» AIM OF THE TASK
Take the line that contains "Screen dimensions: 1568x588" and every line below it to the end of the entries, and give them again exactly, leaving out any pictures.

===============

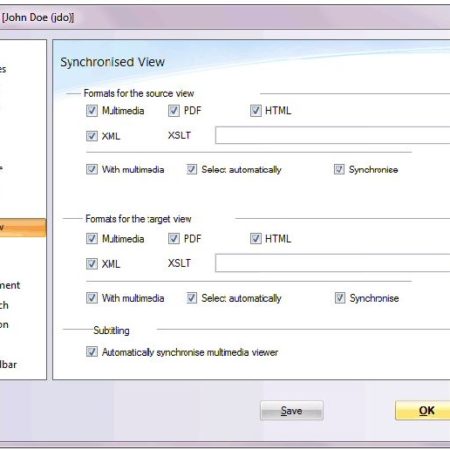This screenshot has height=450, width=450.
Task: Click the target view XSLT input field
Action: pos(333,263)
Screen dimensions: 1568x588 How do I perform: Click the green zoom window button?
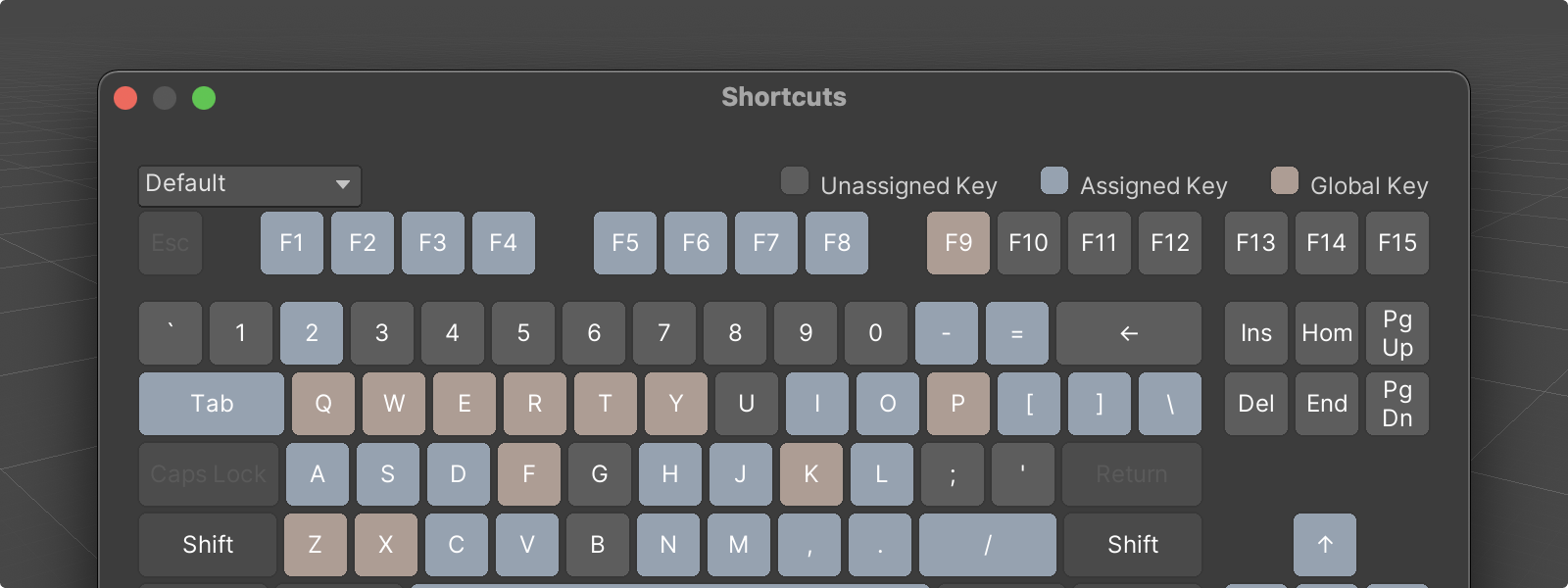tap(204, 98)
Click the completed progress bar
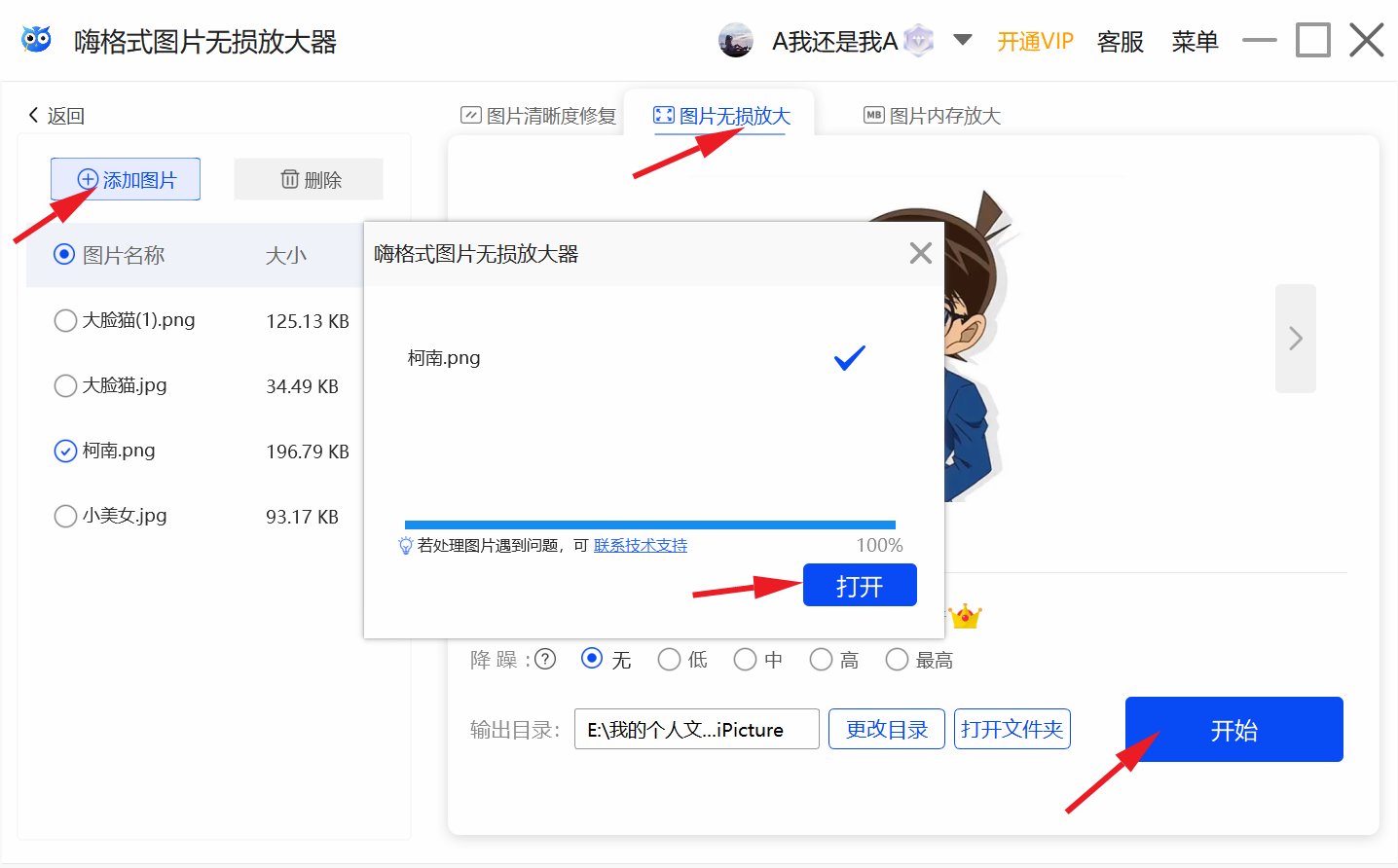This screenshot has width=1398, height=868. point(650,524)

===============

» YOUR SOLUTION
Screen dimensions: 1568x588 How do I perform: Click the green zoom window button?
tap(204, 98)
Click the completed progress bar
This screenshot has width=1398, height=868. point(650,524)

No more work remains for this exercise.